Adding caravan forcing #407

Daafip · 2024-04-09T14:55:28Z

Hi All,

As this is my first contribution would like some feedback if possible.

Was unsure on the naming convention, generate seems to be more linked to the esmvaltool, thus went for retrieve.

Runs for me when I run:

from ewatercycle.forcing import sources
path = Path.cwd()
forcing_path = path / "Forcing"
experiment_start_date = "1997-08-01T00:00:00Z"
experiment_end_date = "2005-09-01T00:00:00Z"
HRU_id = 1022500

camels_forcing = sources['LumpedCaravanForcing'].retrieve(start_time = experiment_start_date,
                                                          end_time = experiment_end_date,
                                                          directory = forcing_path / "Camels",
                                                          basin_id = f"camels_0{HRU_id}",
                                                          variables = ('streamflow','potential_evaporation_sum'),
                                                          )

Discussions on the topic: #398

Still todo:

Daafip · 2024-04-10T10:39:14Z

Not too sure how to complete renaming from ERA-5 to ESMValTool compatible variable names.
Do you have any insight on how to do that @BSchilperoort?

Edit: for now just supplied a rename dictionary as in discussion

BSchilperoort

Hi David, nice work!

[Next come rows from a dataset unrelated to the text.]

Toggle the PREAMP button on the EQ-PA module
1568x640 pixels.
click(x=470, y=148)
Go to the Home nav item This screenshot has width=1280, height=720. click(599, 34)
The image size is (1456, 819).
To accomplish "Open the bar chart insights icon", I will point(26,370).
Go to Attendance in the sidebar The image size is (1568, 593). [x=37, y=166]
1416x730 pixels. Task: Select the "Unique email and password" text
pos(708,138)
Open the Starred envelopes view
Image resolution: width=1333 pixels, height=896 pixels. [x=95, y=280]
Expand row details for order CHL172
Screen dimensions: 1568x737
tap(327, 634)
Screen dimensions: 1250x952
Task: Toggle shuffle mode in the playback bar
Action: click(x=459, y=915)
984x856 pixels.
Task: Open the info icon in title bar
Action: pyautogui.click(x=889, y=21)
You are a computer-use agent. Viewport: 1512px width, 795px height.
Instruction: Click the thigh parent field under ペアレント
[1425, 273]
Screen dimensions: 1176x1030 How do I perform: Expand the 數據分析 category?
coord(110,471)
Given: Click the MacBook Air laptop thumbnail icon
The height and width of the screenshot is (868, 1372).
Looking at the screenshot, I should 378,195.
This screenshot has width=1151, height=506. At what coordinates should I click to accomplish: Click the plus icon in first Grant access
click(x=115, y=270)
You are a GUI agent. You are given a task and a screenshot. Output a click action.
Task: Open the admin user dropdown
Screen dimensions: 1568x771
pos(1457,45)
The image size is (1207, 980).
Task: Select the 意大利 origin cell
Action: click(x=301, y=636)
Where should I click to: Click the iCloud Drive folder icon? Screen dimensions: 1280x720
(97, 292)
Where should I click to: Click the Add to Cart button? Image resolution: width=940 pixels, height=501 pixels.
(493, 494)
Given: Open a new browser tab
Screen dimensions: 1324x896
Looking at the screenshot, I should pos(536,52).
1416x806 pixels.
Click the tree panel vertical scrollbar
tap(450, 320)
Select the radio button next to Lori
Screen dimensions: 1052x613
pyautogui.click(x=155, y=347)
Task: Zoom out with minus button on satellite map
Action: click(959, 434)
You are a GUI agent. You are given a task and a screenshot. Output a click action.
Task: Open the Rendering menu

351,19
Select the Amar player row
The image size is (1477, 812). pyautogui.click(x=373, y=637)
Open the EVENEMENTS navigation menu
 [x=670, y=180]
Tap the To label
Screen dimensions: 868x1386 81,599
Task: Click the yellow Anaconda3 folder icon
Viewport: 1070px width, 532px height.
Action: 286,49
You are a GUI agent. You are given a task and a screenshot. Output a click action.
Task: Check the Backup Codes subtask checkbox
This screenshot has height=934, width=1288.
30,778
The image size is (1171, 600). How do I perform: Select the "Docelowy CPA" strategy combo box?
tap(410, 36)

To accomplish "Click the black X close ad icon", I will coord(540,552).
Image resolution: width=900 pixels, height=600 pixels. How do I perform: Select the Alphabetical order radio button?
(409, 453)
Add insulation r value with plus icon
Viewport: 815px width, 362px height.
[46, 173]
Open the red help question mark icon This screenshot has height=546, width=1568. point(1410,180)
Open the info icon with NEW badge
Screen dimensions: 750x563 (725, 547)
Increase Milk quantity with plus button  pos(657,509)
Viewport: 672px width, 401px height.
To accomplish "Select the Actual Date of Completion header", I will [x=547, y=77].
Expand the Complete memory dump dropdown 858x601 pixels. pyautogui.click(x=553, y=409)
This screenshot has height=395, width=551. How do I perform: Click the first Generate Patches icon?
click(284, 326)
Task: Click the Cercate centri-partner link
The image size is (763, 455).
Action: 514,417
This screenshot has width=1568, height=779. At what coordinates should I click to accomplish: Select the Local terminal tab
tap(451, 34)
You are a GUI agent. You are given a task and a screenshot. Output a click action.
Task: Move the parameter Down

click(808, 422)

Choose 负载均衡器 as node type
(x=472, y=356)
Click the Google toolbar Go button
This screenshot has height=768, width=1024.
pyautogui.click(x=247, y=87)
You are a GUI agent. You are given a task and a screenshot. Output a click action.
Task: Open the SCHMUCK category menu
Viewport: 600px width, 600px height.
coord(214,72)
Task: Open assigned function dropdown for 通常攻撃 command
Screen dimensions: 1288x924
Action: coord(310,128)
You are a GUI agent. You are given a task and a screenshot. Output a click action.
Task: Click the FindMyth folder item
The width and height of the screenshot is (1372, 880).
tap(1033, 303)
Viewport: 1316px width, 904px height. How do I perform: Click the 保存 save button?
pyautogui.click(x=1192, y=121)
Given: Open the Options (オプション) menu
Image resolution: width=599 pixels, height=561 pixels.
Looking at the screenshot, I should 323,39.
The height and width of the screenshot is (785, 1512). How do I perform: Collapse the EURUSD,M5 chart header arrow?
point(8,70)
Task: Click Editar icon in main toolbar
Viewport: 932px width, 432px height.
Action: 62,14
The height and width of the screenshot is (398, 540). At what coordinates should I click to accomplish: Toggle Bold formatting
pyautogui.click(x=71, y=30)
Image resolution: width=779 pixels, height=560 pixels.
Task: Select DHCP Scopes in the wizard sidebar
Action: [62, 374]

I left some comments for possible improvements to the code. Feel free to ask a review again when it's ready!

src/ewatercycle/_forcings/caravan.py

BSchilperoort · 2024-04-11T11:35:44Z

Also, it would be nice if you could add tests for this forcing. (without downloading anything). If you're unsure on how to do that we can discuss it at some point

RolfHut · 2024-04-11T20:04:20Z

regarding conventions: from a didactic point of view in tutorial notebooks I suggest to always use:

import ewatercycle.forcing

camels_forcing = ewatercycle.forcing.sources['LumpedCaravanForcing'].retrieve(start_time = experiment_start_date,
                                                          end_time = experiment_end_date,
                                                          directory = forcing_path / "Camels",
                                                          basin_id = f"camels_0{HRU_id}",
                                                          variables = ('streamflow','potential_evaporation_sum'),
                                                          )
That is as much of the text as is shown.